**YOUR ASSIGNMENT**
For each line of the data that includes the word "output", copy the line.
== MATERIAL SUPPLIED
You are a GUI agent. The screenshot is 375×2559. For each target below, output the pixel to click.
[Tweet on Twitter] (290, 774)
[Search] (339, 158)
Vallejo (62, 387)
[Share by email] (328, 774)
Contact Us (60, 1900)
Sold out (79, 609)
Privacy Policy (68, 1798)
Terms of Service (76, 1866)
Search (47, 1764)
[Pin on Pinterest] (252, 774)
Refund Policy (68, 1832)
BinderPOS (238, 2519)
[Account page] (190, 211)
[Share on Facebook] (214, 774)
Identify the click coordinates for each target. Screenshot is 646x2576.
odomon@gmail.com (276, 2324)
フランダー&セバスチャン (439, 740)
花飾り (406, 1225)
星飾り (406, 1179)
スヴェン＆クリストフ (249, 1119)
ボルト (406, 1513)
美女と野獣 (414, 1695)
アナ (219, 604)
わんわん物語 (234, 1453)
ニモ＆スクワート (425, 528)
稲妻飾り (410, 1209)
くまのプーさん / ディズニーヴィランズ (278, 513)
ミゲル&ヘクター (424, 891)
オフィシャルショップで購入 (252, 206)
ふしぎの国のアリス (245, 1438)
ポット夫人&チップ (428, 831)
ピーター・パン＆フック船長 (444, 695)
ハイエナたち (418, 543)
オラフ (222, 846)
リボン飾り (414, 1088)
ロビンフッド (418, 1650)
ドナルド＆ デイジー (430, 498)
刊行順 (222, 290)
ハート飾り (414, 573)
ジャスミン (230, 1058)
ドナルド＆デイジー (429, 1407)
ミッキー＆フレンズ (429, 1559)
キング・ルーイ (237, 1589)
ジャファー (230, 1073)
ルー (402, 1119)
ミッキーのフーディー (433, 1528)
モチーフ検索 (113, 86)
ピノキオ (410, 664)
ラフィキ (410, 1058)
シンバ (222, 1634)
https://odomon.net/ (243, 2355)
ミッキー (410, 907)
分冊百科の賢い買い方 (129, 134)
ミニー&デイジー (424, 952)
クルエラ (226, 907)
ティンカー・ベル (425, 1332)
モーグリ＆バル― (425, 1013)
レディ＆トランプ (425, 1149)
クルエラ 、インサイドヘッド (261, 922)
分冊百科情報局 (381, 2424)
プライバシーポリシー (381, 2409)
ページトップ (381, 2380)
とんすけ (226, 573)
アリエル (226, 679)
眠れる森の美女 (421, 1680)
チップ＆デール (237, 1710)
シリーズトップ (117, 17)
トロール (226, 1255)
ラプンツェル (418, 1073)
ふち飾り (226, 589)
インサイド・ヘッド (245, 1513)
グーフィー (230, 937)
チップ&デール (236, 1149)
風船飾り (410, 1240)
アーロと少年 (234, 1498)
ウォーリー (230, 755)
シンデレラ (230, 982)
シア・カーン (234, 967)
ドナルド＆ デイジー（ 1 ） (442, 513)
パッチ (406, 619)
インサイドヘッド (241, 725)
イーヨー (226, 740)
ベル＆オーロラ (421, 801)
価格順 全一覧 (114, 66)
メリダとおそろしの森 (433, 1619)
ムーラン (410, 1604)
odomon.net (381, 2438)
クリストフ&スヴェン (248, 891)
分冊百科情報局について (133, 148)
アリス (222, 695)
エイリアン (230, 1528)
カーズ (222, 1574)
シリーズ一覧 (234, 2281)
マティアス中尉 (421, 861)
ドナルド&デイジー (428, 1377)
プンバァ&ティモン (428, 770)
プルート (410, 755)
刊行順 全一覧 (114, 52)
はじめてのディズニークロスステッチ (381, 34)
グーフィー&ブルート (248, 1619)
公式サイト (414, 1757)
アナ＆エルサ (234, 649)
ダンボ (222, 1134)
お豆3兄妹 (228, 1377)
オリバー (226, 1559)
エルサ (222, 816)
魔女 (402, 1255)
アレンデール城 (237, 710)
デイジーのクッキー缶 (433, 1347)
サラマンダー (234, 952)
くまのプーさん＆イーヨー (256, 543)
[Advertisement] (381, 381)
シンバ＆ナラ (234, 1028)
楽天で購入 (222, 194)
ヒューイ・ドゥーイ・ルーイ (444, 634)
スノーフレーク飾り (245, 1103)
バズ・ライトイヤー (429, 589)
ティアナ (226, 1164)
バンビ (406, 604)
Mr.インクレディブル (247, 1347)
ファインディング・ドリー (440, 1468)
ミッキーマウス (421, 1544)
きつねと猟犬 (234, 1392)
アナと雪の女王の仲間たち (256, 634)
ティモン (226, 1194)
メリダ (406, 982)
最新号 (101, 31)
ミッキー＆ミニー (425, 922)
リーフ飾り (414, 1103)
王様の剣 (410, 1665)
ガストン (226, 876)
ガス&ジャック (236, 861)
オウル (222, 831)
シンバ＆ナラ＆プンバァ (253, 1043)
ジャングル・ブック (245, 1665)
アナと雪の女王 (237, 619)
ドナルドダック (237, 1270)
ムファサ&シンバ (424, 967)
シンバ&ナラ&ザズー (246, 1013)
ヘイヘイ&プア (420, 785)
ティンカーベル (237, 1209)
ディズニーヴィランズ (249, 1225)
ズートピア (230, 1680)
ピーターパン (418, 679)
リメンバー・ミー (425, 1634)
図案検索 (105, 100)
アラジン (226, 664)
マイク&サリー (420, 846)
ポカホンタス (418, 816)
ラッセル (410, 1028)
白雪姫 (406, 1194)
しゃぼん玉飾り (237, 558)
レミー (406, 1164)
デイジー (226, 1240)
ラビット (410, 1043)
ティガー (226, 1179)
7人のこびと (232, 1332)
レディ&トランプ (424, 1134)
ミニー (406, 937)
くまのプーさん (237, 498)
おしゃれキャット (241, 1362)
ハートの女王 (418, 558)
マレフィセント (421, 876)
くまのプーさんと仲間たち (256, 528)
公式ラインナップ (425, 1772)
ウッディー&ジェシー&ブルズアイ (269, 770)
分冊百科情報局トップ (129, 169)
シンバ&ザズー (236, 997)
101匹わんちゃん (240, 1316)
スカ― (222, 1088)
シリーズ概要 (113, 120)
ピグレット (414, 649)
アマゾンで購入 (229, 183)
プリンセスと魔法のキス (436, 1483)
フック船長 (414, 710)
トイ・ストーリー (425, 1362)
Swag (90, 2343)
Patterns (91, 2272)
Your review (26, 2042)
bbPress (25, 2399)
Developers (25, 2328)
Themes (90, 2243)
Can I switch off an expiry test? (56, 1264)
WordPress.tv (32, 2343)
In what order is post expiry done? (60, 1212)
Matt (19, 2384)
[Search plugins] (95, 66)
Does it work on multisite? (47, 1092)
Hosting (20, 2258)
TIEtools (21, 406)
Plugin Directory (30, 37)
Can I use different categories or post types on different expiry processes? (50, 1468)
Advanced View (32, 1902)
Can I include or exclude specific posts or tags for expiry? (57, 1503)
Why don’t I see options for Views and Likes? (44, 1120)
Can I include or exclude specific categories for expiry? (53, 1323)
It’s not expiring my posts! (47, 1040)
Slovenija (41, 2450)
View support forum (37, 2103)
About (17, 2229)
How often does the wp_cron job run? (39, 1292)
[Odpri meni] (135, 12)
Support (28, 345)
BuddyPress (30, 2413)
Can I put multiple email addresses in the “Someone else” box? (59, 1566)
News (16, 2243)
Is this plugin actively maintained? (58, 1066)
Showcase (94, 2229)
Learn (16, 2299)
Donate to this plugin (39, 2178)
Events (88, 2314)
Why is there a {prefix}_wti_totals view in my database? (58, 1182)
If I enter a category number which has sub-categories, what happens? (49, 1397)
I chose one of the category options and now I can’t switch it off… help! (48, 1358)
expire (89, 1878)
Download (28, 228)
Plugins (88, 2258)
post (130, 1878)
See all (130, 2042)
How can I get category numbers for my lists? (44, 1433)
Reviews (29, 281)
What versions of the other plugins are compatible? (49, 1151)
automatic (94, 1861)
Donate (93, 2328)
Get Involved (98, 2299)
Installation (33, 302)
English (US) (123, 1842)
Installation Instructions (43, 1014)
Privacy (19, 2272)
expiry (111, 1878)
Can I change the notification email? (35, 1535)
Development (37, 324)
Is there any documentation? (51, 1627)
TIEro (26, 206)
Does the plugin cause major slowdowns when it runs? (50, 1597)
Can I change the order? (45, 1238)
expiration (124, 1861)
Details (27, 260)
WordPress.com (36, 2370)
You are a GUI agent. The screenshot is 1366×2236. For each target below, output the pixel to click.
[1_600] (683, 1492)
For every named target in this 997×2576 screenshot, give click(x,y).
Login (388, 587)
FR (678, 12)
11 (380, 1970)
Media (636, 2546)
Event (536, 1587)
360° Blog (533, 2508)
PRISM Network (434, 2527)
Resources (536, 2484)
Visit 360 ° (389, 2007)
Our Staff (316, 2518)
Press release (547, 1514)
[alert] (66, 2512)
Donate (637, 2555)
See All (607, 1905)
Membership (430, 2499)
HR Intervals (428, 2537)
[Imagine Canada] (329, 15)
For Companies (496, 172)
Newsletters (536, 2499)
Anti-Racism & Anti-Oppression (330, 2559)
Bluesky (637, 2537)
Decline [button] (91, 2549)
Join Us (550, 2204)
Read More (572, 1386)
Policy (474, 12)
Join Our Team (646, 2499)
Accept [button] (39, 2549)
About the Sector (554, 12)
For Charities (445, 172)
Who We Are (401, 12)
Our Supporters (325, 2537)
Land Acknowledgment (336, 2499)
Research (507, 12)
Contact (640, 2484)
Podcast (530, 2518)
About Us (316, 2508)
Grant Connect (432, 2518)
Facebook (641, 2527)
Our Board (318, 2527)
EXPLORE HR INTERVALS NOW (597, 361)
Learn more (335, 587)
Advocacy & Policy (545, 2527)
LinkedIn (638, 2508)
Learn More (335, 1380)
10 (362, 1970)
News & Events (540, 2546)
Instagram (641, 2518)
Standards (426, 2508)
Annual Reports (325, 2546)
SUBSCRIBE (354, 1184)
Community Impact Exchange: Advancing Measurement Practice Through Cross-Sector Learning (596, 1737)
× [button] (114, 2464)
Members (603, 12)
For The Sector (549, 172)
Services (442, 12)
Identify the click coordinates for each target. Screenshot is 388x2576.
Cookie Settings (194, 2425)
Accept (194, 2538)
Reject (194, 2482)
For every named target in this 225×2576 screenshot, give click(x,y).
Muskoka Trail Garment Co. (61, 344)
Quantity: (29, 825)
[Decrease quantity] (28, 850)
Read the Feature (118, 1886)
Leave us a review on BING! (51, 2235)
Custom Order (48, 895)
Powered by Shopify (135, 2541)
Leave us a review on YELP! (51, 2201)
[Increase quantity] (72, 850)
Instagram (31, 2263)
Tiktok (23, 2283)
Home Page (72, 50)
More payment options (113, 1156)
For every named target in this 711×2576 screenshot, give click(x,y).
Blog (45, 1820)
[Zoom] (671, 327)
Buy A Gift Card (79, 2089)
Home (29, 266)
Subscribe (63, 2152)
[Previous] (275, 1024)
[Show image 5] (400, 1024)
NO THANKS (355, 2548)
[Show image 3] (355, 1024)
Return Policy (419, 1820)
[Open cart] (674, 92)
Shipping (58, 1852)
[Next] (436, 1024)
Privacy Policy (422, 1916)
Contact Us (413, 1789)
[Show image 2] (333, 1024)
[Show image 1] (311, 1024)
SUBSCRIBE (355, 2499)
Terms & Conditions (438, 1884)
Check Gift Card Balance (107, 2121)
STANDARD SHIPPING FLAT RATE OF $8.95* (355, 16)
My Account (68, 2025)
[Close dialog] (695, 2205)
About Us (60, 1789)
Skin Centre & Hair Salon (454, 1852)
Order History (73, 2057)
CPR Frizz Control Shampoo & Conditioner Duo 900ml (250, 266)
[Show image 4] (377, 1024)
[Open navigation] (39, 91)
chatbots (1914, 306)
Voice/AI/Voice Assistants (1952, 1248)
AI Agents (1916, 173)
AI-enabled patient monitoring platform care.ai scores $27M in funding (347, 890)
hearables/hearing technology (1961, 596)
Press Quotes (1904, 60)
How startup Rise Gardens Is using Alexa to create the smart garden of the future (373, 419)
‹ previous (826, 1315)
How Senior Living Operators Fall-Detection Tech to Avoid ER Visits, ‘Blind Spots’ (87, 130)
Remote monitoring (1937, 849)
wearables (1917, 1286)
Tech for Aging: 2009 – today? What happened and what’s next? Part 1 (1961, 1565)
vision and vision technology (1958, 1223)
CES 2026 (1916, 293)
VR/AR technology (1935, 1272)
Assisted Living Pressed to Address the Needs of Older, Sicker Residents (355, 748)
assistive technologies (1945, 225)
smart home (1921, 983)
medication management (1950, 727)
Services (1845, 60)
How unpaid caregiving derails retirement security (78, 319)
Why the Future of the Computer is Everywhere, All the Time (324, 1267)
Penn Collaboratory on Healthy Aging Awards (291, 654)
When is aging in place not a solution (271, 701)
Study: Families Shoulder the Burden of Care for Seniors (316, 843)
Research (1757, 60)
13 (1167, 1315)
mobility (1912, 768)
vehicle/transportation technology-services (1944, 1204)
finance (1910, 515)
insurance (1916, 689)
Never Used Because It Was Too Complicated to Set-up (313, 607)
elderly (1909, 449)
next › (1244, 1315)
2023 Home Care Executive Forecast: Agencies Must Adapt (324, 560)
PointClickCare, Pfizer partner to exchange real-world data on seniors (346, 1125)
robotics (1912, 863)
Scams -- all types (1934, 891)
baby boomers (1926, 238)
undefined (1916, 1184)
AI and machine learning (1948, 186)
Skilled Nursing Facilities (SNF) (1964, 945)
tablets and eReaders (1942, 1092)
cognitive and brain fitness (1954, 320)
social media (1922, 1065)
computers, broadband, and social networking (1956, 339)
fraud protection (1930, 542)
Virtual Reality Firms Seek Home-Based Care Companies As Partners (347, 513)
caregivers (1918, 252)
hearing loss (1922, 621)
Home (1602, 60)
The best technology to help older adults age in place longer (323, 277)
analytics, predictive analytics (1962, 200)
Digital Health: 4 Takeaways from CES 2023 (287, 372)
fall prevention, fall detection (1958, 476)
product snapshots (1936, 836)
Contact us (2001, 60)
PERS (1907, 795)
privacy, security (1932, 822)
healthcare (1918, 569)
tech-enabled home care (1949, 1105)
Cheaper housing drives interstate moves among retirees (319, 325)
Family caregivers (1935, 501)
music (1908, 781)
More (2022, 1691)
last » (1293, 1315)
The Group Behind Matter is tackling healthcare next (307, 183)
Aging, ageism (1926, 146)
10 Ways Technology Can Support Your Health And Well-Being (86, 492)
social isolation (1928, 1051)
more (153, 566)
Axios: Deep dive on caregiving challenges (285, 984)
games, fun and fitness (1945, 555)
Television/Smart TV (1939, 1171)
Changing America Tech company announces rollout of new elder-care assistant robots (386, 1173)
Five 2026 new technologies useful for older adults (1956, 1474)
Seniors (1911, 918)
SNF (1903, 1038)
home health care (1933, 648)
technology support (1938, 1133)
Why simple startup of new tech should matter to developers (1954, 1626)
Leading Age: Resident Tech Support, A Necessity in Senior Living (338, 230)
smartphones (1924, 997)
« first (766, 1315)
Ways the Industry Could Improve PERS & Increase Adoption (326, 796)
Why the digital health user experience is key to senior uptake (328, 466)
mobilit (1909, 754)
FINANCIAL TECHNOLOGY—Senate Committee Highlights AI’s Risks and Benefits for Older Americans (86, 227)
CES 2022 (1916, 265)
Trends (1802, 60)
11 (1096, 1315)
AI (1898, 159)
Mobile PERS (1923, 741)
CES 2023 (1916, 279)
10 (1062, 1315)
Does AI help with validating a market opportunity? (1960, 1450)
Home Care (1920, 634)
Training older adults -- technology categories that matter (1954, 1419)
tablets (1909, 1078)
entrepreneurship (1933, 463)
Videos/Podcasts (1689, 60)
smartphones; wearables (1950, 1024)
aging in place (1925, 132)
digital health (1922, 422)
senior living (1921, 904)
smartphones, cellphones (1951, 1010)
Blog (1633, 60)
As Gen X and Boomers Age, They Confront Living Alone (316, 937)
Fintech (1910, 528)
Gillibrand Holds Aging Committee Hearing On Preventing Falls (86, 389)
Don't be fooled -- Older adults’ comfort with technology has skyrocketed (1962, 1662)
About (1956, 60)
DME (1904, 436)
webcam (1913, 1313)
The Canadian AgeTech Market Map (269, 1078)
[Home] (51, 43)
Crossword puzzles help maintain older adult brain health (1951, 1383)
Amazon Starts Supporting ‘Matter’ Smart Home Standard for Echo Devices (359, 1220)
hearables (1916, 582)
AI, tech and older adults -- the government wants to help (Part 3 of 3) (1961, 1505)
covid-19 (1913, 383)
====
**ANSWER AREA**
You are a GUI agent. The screenshot is 375×2559. For each target below, output the pixel to click.
You are a GUI agent. The screenshot is 1366×2236. For each target below, output the pixel to click.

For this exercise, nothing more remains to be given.